Topic: marriage

Marriage jokes, spouse memes, domestic negotiations, romantic regrets, and legally binding punchlines for people who said “I do” and then kept receipts.

  • A Quick 9 Holes

    A guy and his wife had their 27th wedding anniversary last Sunday.

    He said, “Honey, I made a reservation at your favorite restaurant, and have an awesome evening planned for the two of us. But would it be alright if I got in a quick 9 holes first?”

    She replies, “Of course. Go have some fun!”

    He goes to the golf course and decides to have a beer before teeing it up. A very attractive blonde comes up to him at the bar and says, “I’ve had my eye on you for years.

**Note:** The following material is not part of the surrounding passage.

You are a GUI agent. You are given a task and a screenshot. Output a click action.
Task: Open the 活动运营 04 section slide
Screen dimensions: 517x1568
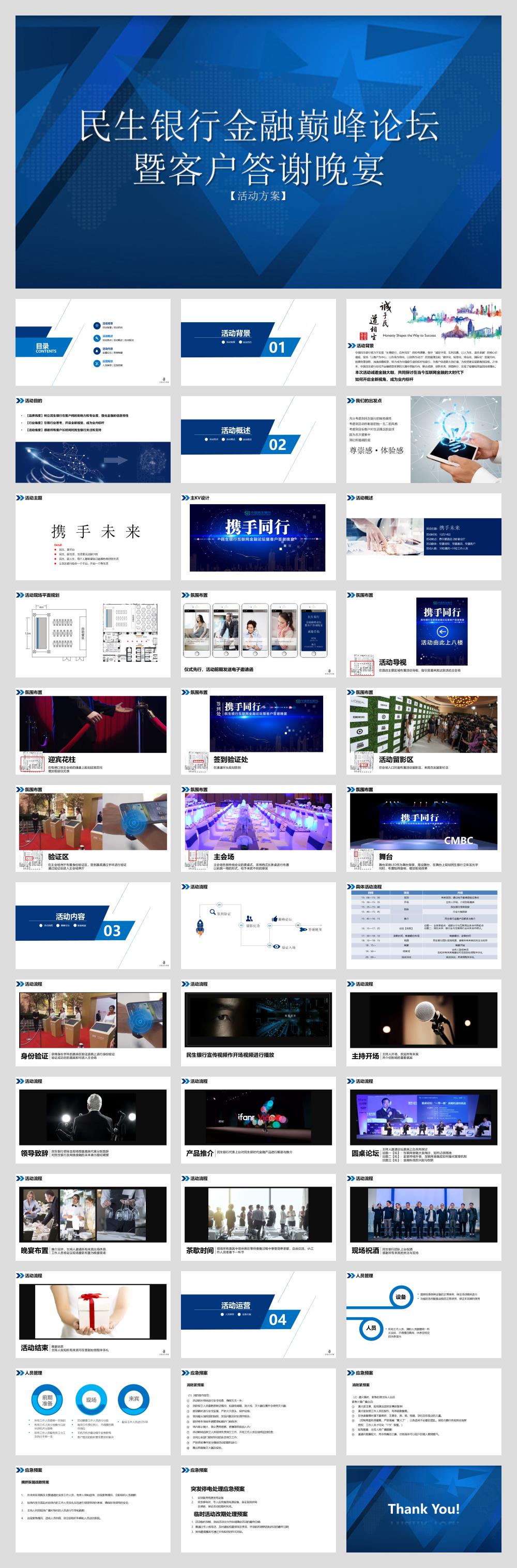[x=258, y=1314]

Forget golf for today, chug your beer, and we’re going back to my place!”

    She’s not going to take no for an answer, drags him back to her house, and screws his brains out!

    The man, feeling extremely remorseful, decides that he has to tell his wife about his infidelity, and he returns home.

    The GPS shows that his house is right around the corner from where he cheated on his wife, and he realizes that he just slept with his neighbor!

    He walks through the door and tells his wife, “Honey, I have to tell you something. I didn’t end up playing golf today. I haven’t been faithful to you, and actually ended up sleeping with Jennifer from two streets away.”

    His wife replied, “Bullshit! You rat bastard, you played 18 holes, didn’t you!”

  • Praise the Lord

    Frank walked into “Miller’s Ranch” out in rural Arizona, looking to buy himself a good, dependable horse.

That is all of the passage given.